- [What to produce] Render every line of the records below as a Markdown table with two columns, Row and Line, where Row gives the line's number and Line gives its text. Skip blank lines.

--- begin Listed entries ---

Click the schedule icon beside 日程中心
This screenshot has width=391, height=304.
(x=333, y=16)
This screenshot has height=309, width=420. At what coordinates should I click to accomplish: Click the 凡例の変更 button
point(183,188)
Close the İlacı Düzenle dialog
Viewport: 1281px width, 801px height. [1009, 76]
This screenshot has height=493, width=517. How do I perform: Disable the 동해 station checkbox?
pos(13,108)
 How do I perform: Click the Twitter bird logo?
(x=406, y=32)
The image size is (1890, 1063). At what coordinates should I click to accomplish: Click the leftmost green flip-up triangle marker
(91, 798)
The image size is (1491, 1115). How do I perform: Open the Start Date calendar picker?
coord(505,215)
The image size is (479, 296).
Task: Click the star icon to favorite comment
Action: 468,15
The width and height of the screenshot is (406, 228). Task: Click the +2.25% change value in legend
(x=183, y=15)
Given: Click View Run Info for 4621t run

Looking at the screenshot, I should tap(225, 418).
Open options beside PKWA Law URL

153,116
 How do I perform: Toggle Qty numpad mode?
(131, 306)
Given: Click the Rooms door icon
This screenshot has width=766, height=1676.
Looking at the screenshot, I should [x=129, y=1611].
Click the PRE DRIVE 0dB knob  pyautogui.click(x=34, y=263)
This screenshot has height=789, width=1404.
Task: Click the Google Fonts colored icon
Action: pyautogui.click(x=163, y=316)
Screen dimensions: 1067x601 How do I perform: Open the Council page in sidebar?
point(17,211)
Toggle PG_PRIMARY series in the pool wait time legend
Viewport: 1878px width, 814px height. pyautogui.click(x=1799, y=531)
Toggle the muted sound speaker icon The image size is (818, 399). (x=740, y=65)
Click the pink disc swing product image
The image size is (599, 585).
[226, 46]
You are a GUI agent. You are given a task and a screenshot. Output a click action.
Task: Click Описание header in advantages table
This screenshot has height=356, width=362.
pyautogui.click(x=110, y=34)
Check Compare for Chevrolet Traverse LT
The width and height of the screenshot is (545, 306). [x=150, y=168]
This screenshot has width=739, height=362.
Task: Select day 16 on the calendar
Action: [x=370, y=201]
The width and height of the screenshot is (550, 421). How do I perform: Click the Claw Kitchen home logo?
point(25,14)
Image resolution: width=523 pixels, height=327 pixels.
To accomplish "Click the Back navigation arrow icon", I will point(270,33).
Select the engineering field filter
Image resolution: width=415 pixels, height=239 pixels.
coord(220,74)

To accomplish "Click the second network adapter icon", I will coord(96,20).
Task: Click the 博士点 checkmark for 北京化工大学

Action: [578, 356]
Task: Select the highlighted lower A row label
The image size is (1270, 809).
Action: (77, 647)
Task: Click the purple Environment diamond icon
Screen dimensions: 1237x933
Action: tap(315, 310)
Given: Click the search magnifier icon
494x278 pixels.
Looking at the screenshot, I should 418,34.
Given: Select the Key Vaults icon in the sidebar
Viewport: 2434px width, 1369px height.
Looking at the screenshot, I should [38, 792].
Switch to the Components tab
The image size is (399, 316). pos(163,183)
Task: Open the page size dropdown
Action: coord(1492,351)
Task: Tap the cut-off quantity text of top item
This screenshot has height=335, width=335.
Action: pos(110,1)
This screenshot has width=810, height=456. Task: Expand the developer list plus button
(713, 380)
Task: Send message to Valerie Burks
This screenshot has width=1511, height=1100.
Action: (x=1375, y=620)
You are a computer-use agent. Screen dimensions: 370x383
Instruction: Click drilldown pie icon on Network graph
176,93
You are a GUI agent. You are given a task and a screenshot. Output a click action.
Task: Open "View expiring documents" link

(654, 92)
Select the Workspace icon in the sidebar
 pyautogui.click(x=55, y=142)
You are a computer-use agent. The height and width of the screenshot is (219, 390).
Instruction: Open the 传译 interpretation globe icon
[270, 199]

--- end Listed entries ---

- [Solution]
| Row | Line |
|---|---|
| 1 | Click the schedule icon beside 日程中心 |
| 2 | This screenshot has width=391, height=304. |
| 3 | (x=333, y=16) |
| 4 | This screenshot has height=309, width=420. At what coordinates should I click to accomplish: Click the 凡例の変更 button |
| 5 | point(183,188) |
| 6 | Close the İlacı Düzenle dialog |
| 7 | Viewport: 1281px width, 801px height. [1009, 76] |
| 8 | This screenshot has height=493, width=517. How do I perform: Disable the 동해 station checkbox? |
| 9 | pos(13,108) |
| 10 |  How do I perform: Click the Twitter bird logo? |
| 11 | (x=406, y=32) |
| 12 | The image size is (1890, 1063). At what coordinates should I click to accomplish: Click the leftmost green flip-up triangle marker |
| 13 | (91, 798) |
| 14 | The image size is (1491, 1115). How do I perform: Open the Start Date calendar picker? |
| 15 | coord(505,215) |
| 16 | The image size is (479, 296). |
| 17 | Task: Click the star icon to favorite comment |
| 18 | Action: 468,15 |
| 19 | The width and height of the screenshot is (406, 228). Task: Click the +2.25% change value in legend |
| 20 | (x=183, y=15) |
| 21 | Given: Click View Run Info for 4621t run |
| 22 | Looking at the screenshot, I should tap(225, 418). |
| 23 | Open options beside PKWA Law URL |
| 24 | 153,116 |
| 25 |  How do I perform: Toggle Qty numpad mode? |
| 26 | (131, 306) |
| 27 | Given: Click the Rooms door icon |
| 28 | This screenshot has width=766, height=1676. |
| 29 | Looking at the screenshot, I should [x=129, y=1611]. |
| 30 | Click the PRE DRIVE 0dB knob  pyautogui.click(x=34, y=263) |
| 31 | This screenshot has height=789, width=1404. |
| 32 | Task: Click the Google Fonts colored icon |
| 33 | Action: pyautogui.click(x=163, y=316) |
| 34 | Screen dimensions: 1067x601 How do I perform: Open the Council page in sidebar? |
| 35 | point(17,211) |
| 36 | Toggle PG_PRIMARY series in the pool wait time legend |
| 37 | Viewport: 1878px width, 814px height. pyautogui.click(x=1799, y=531) |
| 38 | Toggle the muted sound speaker icon The image size is (818, 399). (x=740, y=65) |
| 39 | Click the pink disc swing product image |
| 40 | The image size is (599, 585). |
| 41 | [226, 46] |
| 42 | You are a GUI agent. You are given a task and a screenshot. Output a click action. |
| 43 | Task: Click Описание header in advantages table |
| 44 | This screenshot has height=356, width=362. |
| 45 | pyautogui.click(x=110, y=34) |
| 46 | Check Compare for Chevrolet Traverse LT |
| 47 | The width and height of the screenshot is (545, 306). [x=150, y=168] |
| 48 | This screenshot has width=739, height=362. |
| 49 | Task: Select day 16 on the calendar |
| 50 | Action: [x=370, y=201] |
| 51 | The width and height of the screenshot is (550, 421). How do I perform: Click the Claw Kitchen home logo? |
| 52 | point(25,14) |
| 53 | Image resolution: width=523 pixels, height=327 pixels. |
| 54 | To accomplish "Click the Back navigation arrow icon", I will point(270,33). |
| 55 | Select the engineering field filter |
| 56 | Image resolution: width=415 pixels, height=239 pixels. |
| 57 | coord(220,74) |
| 58 | To accomplish "Click the second network adapter icon", I will coord(96,20). |
| 59 | Task: Click the 博士点 checkmark for 北京化工大学 |
| 60 | Action: [578, 356] |
| 61 | Task: Select the highlighted lower A row label |
| 62 | The image size is (1270, 809). |
| 63 | Action: (77, 647) |
| 64 | Task: Click the purple Environment diamond icon |
| 65 | Screen dimensions: 1237x933 |
| 66 | Action: tap(315, 310) |
| 67 | Given: Click the search magnifier icon |
| 68 | 494x278 pixels. |
| 69 | Looking at the screenshot, I should 418,34. |
| 70 | Given: Select the Key Vaults icon in the sidebar |
| 71 | Viewport: 2434px width, 1369px height. |
| 72 | Looking at the screenshot, I should [38, 792]. |
| 73 | Switch to the Components tab |
| 74 | The image size is (399, 316). pos(163,183) |
| 75 | Task: Open the page size dropdown |
| 76 | Action: coord(1492,351) |
| 77 | Task: Tap the cut-off quantity text of top item |
| 78 | This screenshot has height=335, width=335. |
| 79 | Action: pos(110,1) |
| 80 | This screenshot has width=810, height=456. Task: Expand the developer list plus button |
| 81 | (713, 380) |
| 82 | Task: Send message to Valerie Burks |
| 83 | This screenshot has width=1511, height=1100. |
| 84 | Action: (x=1375, y=620) |
| 85 | You are a computer-use agent. Screen dimensions: 370x383 |
| 86 | Instruction: Click drilldown pie icon on Network graph |
| 87 | 176,93 |
| 88 | You are a GUI agent. You are given a task and a screenshot. Output a click action. |
| 89 | Task: Open "View expiring documents" link |
| 90 | (654, 92) |
| 91 | Select the Workspace icon in the sidebar |
| 92 |  pyautogui.click(x=55, y=142) |
| 93 | You are a computer-use agent. The height and width of the screenshot is (219, 390). |
| 94 | Instruction: Open the 传译 interpretation globe icon |
| 95 | [270, 199] |